Fouse was right: The treatment path for this mother of four from Columbus, Ohio, wouldn’t be short or easy. Her regimen, part of a clinical trial, involved the chemotherapy drug Fludara (fludarabine) and the drug Rituxan (rituximab). At one point, she developed sepsis—a severe bacterial infection—and required intravenous antibiotics. She completed only four of seven prescribed rounds of treatment for her stage IV chronic lymphocytic leukemia (CLL) before signs of toxicity, including worrisome liver-function results, caused her treatment to be cut short.

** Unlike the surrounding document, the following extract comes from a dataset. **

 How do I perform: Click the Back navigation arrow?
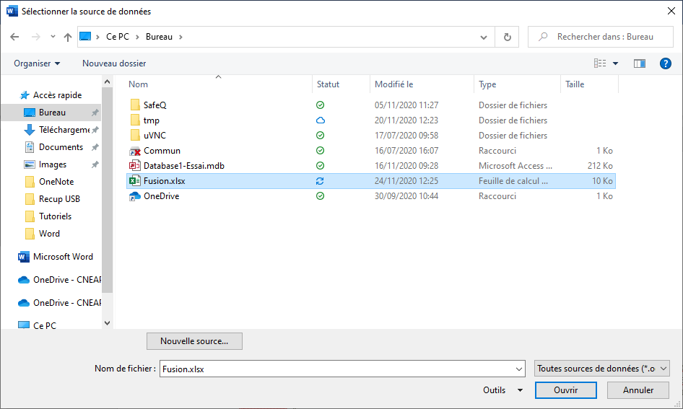[x=15, y=37]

But Fouse experienced “a wonderful response” to even this abbreviated version of the clinical trial regimen, according to William J. Hicks, her oncologist and a professor at Wexner Medical Center at the Ohio State University in Columbus. By late 2010, Fouse was declared in clinical remission, after bone marrow and other tests found no signs of leukemia.

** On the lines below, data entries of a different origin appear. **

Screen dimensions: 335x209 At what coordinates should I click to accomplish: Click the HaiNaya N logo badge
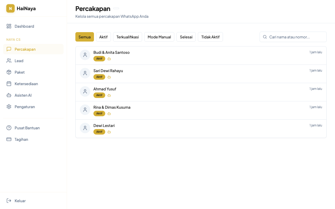(x=10, y=8)
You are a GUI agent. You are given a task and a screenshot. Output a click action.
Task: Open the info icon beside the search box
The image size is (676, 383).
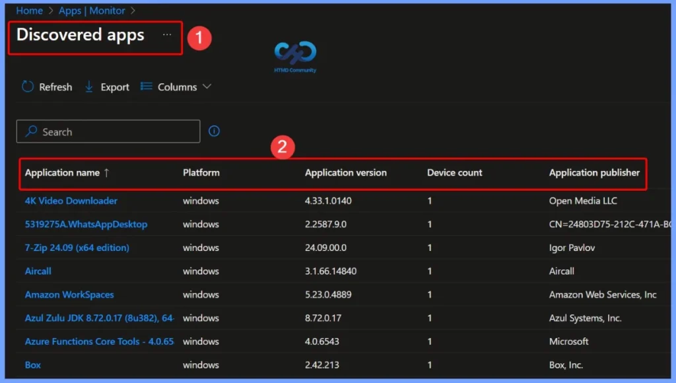point(214,131)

The prognosis for Fouse, who is black, is encouraging so far. What’s discouraging is that other black patients don’t share her outcome often enough, according to national data. Part of the problem, says Hicks, is that not all patients are provided the best medical options, including information about clinical trials, and walked through the complexities of each option. A series of recent studies adds to the growing evidence that stubborn survival differences between black patients and white patients stem from more than differences in biology or delays in diagnosis: For reasons that doctors and researchers are still trying to unravel, treatment patterns among the two racial groups don’t match up.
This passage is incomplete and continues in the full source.